(Pixel coordinate grounding data)
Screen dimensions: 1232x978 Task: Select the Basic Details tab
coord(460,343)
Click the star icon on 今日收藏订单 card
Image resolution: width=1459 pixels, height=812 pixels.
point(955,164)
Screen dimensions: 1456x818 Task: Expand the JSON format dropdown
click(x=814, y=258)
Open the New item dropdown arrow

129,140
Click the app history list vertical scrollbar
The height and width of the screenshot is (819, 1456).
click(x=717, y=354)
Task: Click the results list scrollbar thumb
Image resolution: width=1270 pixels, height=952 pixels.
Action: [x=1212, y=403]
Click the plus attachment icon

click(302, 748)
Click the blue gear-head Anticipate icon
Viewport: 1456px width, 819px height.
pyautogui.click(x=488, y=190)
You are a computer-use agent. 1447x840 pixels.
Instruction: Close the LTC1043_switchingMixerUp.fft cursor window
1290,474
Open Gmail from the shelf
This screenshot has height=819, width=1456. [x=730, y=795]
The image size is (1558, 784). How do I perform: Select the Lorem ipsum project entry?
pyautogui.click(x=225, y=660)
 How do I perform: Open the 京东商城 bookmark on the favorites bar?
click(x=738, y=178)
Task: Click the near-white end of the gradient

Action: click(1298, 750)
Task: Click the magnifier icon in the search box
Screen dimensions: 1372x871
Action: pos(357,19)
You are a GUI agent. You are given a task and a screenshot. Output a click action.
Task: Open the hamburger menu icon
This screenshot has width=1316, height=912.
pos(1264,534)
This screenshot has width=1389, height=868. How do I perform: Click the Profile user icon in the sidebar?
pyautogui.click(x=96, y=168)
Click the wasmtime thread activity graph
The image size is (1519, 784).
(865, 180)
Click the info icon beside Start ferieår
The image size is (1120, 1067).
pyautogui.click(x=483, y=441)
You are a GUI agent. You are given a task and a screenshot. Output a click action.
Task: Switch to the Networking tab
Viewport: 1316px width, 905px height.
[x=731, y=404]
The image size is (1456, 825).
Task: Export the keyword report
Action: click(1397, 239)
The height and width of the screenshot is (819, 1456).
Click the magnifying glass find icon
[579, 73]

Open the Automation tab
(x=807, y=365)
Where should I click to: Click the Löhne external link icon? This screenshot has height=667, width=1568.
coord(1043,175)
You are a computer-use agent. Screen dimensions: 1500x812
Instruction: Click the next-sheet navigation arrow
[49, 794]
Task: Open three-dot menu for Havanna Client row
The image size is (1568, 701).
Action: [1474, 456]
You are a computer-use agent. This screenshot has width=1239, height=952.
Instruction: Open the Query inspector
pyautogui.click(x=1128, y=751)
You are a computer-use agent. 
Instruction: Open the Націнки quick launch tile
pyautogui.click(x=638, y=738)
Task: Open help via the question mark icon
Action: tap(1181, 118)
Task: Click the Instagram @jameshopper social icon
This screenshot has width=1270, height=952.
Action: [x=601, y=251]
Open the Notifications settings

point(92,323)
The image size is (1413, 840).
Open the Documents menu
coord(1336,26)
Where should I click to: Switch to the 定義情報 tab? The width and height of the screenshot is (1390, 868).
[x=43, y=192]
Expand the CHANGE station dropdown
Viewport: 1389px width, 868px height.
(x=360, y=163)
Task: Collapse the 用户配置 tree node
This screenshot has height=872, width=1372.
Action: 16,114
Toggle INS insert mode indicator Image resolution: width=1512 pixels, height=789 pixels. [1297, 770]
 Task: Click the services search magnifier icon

## YOUR OBJECTIVE
Once you have counted the lines of the records that contain the word "agent", give the count and nothing else.

## EXERCISE ANSWER
6